Spider-Man: Drowned in Thunder



You don't need to know about Spider-Man comics to read this, as the novel explains everything as it goes on.

The story setting is in New York, Manhattan. One night, Spidey is swinging around the buildings when he sees a crime happpens, he stops it but a citizen is hurt. J Jonah Jameson, head of the Daily Bugle, who has called Spider-Man a menace rather than a hero, quickly puts on the news and frames the accident on Spider-Man, of course Spidey has endured him for a very long time. But when a robot attack, led by Electro, injures Peter Parker's students and Jameson then blames it on Spider-Man again. Peter has enough, he then decides to take their fight on a deeper, personal dimension.
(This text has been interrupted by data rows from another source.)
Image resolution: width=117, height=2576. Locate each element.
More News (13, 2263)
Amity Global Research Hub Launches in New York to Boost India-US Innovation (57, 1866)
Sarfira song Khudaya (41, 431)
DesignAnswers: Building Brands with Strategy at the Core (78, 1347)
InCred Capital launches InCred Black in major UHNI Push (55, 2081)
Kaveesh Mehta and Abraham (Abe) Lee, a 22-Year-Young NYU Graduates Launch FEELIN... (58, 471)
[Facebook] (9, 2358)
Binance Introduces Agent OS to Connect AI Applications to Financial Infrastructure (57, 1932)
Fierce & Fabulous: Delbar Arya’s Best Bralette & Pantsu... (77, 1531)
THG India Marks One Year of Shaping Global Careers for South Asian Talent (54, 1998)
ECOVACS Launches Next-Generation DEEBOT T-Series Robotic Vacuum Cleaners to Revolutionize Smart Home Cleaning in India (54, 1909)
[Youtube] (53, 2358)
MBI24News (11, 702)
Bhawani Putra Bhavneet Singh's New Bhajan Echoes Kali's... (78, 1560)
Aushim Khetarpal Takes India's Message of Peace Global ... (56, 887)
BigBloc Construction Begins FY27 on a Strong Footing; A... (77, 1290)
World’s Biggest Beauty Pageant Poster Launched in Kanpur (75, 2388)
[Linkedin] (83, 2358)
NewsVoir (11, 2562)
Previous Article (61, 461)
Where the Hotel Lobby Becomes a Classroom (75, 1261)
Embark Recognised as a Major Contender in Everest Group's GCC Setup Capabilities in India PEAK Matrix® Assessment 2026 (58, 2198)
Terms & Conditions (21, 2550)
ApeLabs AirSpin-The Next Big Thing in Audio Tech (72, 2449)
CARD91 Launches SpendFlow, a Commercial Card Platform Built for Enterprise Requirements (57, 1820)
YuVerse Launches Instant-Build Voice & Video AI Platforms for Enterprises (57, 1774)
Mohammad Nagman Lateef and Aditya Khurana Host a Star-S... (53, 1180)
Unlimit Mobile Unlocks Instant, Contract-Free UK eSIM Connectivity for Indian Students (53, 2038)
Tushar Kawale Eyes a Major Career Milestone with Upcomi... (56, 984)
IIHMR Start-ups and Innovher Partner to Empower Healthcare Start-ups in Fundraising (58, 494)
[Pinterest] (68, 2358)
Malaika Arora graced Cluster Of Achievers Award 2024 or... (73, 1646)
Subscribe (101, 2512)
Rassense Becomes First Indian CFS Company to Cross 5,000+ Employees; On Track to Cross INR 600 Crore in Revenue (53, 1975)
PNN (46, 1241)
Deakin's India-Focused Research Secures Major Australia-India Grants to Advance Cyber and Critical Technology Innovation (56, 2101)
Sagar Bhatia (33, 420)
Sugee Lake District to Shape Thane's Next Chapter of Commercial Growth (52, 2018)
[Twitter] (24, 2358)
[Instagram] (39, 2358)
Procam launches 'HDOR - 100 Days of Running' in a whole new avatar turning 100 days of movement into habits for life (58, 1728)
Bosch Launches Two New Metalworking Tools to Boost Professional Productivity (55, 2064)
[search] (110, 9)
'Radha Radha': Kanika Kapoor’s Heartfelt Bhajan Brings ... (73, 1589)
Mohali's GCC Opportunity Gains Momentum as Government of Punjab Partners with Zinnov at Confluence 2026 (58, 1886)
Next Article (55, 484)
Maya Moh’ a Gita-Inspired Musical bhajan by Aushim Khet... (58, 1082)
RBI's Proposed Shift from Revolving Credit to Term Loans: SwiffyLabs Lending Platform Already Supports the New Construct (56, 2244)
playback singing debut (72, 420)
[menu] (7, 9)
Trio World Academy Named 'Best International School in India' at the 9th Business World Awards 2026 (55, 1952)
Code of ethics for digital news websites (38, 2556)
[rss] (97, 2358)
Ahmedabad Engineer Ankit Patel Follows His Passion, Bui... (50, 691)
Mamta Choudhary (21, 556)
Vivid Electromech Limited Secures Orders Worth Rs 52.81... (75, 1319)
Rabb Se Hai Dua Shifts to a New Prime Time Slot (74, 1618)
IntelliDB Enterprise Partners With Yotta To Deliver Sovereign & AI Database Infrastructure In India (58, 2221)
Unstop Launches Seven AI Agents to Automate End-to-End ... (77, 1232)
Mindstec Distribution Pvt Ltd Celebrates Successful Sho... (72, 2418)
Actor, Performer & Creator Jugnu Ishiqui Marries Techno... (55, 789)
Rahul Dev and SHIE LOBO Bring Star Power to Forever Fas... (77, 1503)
As the webslinger clashes further attacks, his spider-sense warns that Jameson himself is behind them. Driven by anger, he declares war against Jameson. But in their pursuit of winning, they both lost themselves in anger, madness and blindness, falling victim to the dark secret behind the attacks.

The story is pretty good, well developed. There are tons of action, combining with humorous quote by Webhead. It has some hard vocabulary so you have to figure that out yourselves. Christopher L. Bennett has been really focusing on the characterization of Spider-Man and Jameson so they feel very realistic and human. It is overall a good book based on a superhero comic.